The healthcare industry is not set up to provide these services. The medical-school curriculum does not typically include formal training in exercise prescription and nutrition education. Healthcare facilities are not qualified, for the most part, to provide fitness services. As healthcare professionals have come to realize they need to prescribe better life-styles for their patients, they have also come to realize no “pharmacies” exist to fill those prescriptions. We, the fitness industry, can be the “pharmacies” that provide the necessary first line of preventive health care.
ACE: What misconceptions—if any— do you believe healthcare providers hold about fitness professionals, and how do you believe our industry can overcome those misconceptions?
Gregory Degnan: I believe that historically the healthcare industry has viewed fitness professionals as “ex jocks,” or enthusiasts who have chosen fitness as a way to make a living. Medical professionals have not viewed them as being particularly well trained in the management or
prevention of disease; they’ve seen them as people who make fit people fitter. The world of health care is judged and governed by certification, licensure and continuing education. If we are to integrate successfully into this world, we must collectively step up our level of training, education and certification. We must also be willing to demonstrate efforts in meaningful continuing education.
ACE: What advice would you give to professionals from either health care or fitness who may be having trouble engaging with their overweight or obese clients?

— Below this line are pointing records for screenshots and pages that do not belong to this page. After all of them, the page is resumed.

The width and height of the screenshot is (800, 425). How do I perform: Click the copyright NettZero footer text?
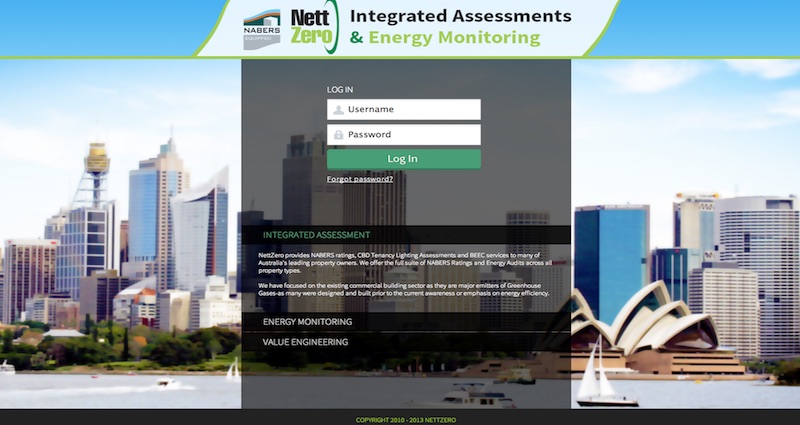tap(403, 419)
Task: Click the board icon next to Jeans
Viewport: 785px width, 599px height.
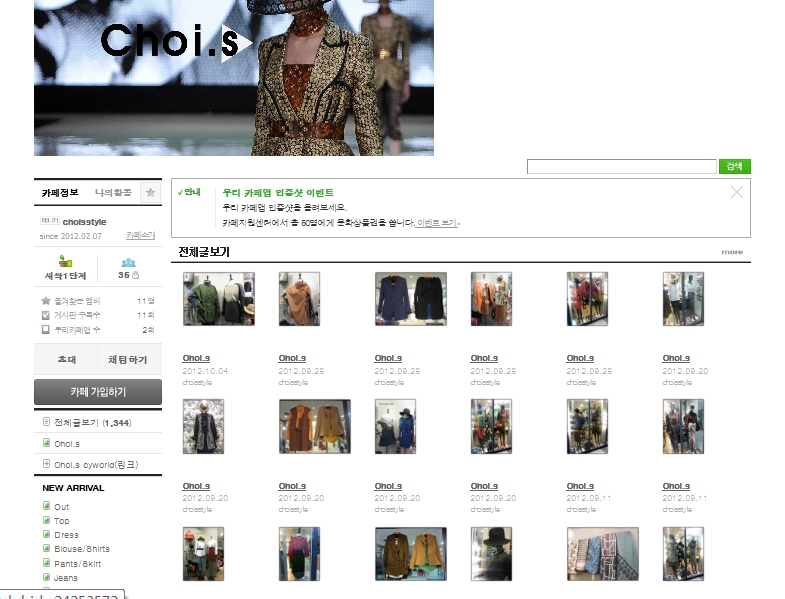Action: tap(46, 577)
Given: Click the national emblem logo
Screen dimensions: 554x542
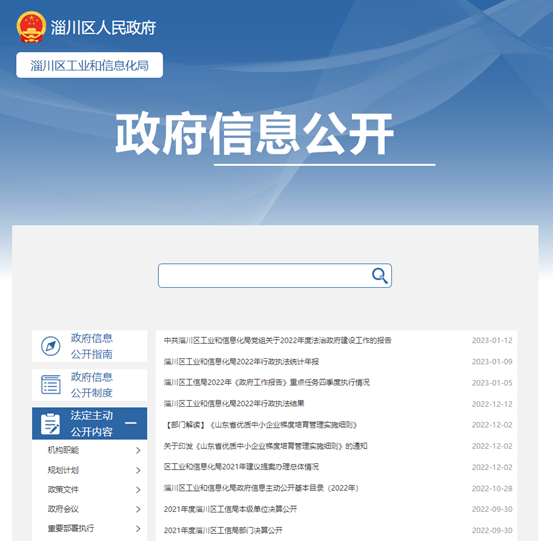Looking at the screenshot, I should (31, 27).
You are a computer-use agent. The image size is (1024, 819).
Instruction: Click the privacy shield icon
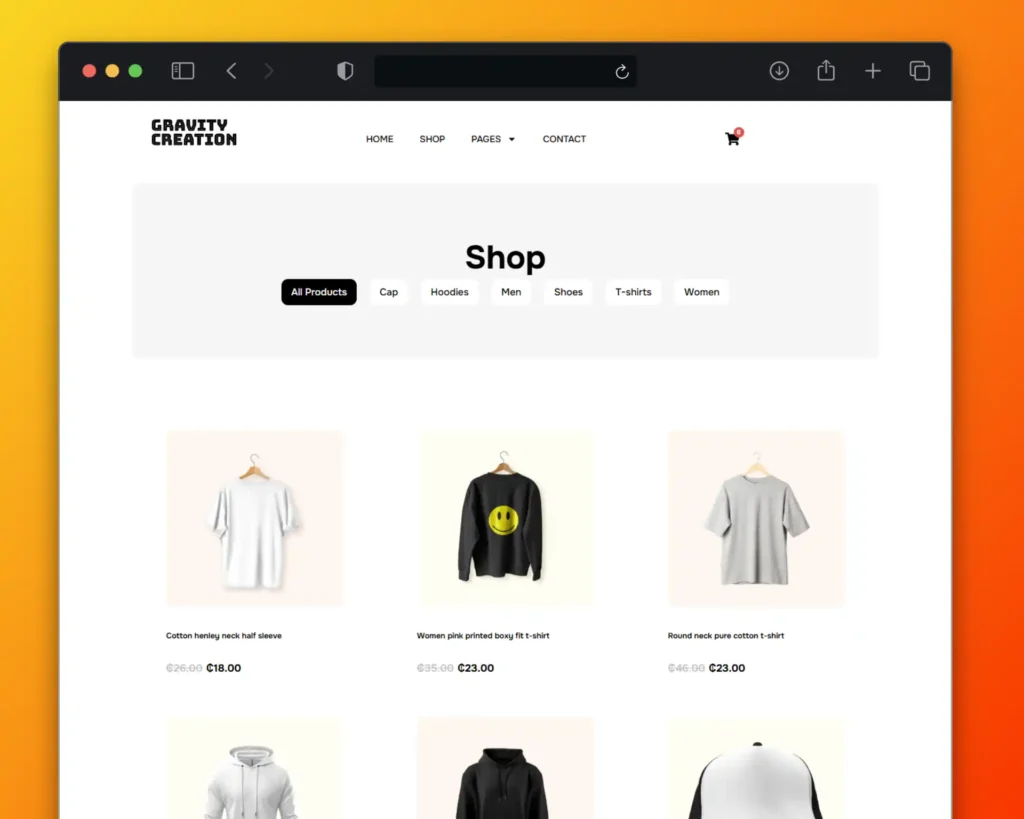345,71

Gregory Degnan: I believe there is no easy solution to approaching people struggling with their weight. They have obviously made poor choices to get to that point and are almost universally defensive or in denial. I believe the best approach is to be direct but empathetic. Be honest about the difficulties, but also be honest and enthusiastic about the rewards. Very few people who are overweight or obese are truly happy with the results of their choices and, if given the opportunity (if it was easy), almost all would take the magic pill or have the magic surgery. They are, therefore, open at some level to the need for change and intervention. The key is honesty, both about the rewards and about the difficulties in achieving them.